▸ TASK: Update the brake arrangement text, starting with "According to an aspect of the present disclosure, said service" and going on through "around said brake axle 340.", so that "annular" stands wherever "ring shaped" appears.

According to an aspect of the present disclosure, said brake arrangement comprises a bearing configuration B300 for providing said journaling in bearings of said brake housing 310 in connection to said brake axle 340. According to an aspect of the present disclosure, said bearing configuration B300 comprises a first bearing member B301 and a second bearing member B302 arranged at an axial distance from said first bearing member B301 .

According to an aspect of the present disclosure, said set of friction elements 350 are arranged in connection to said end wall portion 316 such that said end wall portion 316 and set of friction elements 350 provides a friction arrangement F300 for providing said braking.

According to an aspect of the present disclosure, said set of friction elements 350 comprises a first set of elements configured to be engaged to said brake housing 310 and a second set of elements configured to be attached to said brake axle 340 for allowing rotation of said second set of elements relative to said first set of elements, wherein said first set of elements and second set of elements are alternatingly arranged relative to each other. According to an aspect of the present disclosure, said brake arrangement 300 further comprises a service brake piston device 360 arranged in connection to said set of friction elements 350. Said service brake piston device 360 is configured to act on said set of friction elements 350 based on a brake action so as to press said elements together for providing a braking function for braking rotation of said drive axle 40 so as to brake drive wheel member for stopping drive of a vehicle provided with said brake arrangement.

According to an aspect of the present disclosure, said service brake piston device 360 is ring shaped and configured to be coaxially arranged around said brake axle 340.

According to an aspect of the present disclosure, said brake arrangement 300 further comprises a parking brake piston device 370 arranged in connection to said set of friction elements 350. Said parking brake piston device 370 is configured to act on said set of friction elements 350 based on a parking brake action indicating parking of a vehicle for pressing said elements together for providing a parking brake function for preventing rotation of said drive axle 40 so as to provide a parking brake activated state, preventing movement of wheel member for keeping a vehicle provided with said brake arrangement in a parked position.

According to an aspect of the present disclosure, said parking brake piston device is ring shaped and configured to be coaxially arranged around said brake axle 340 radially externally relative to said service brake piston device 360. Said parking brake piston device 370 is configured to provide pressure in the axial direction against a radially outer portion of said set of friction elements 350 so as to optimize the parking brake torque.

▸ DATA ENTRIES:

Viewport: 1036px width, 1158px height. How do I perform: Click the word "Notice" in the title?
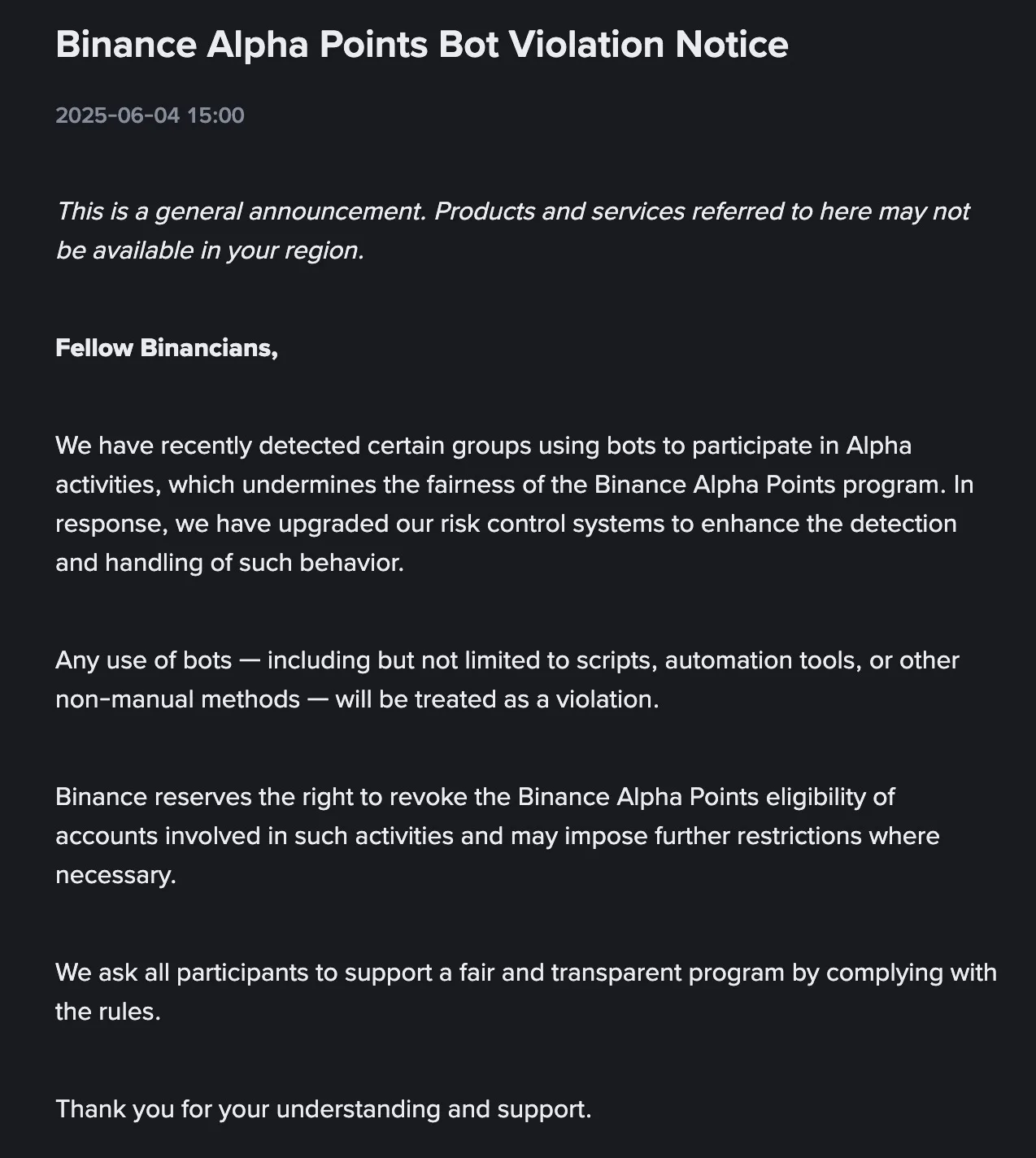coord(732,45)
---
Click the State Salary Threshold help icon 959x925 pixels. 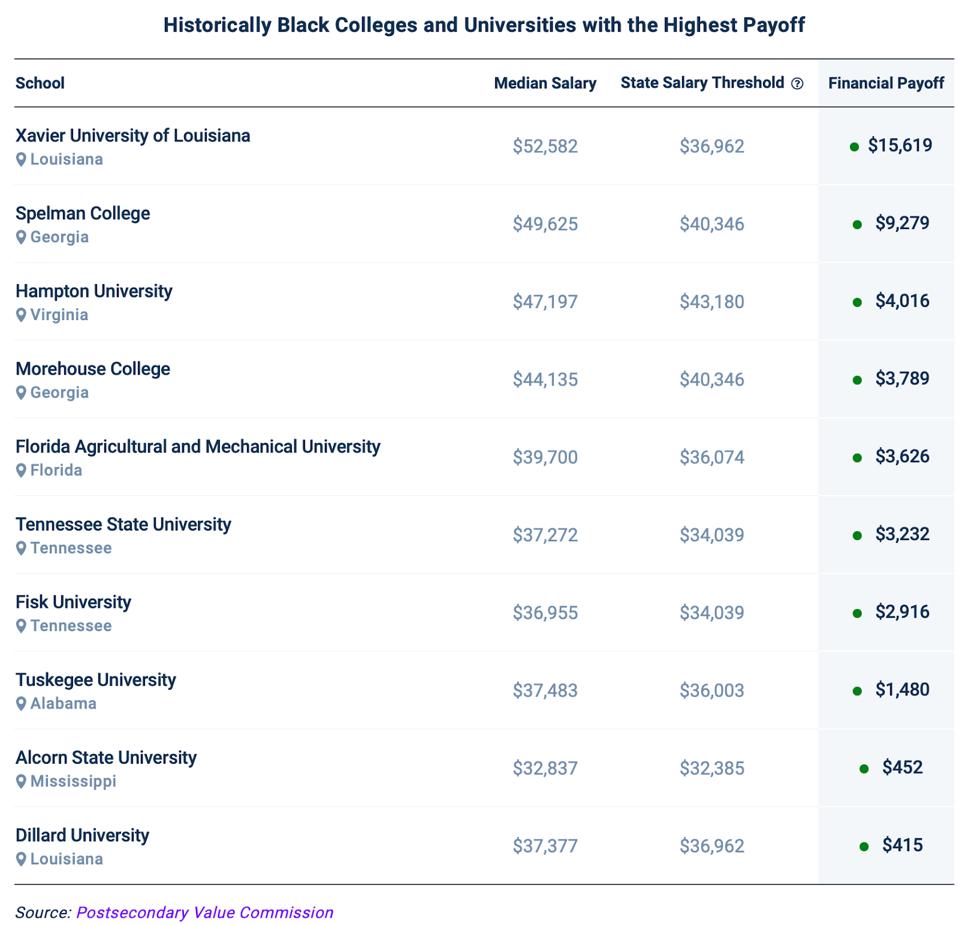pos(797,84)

▸ SOLUTION FOR THIS EXERCISE:
According to an aspect of the present disclosure, said service brake piston device 360 is annular and configured to be coaxially arranged around said brake axle 340.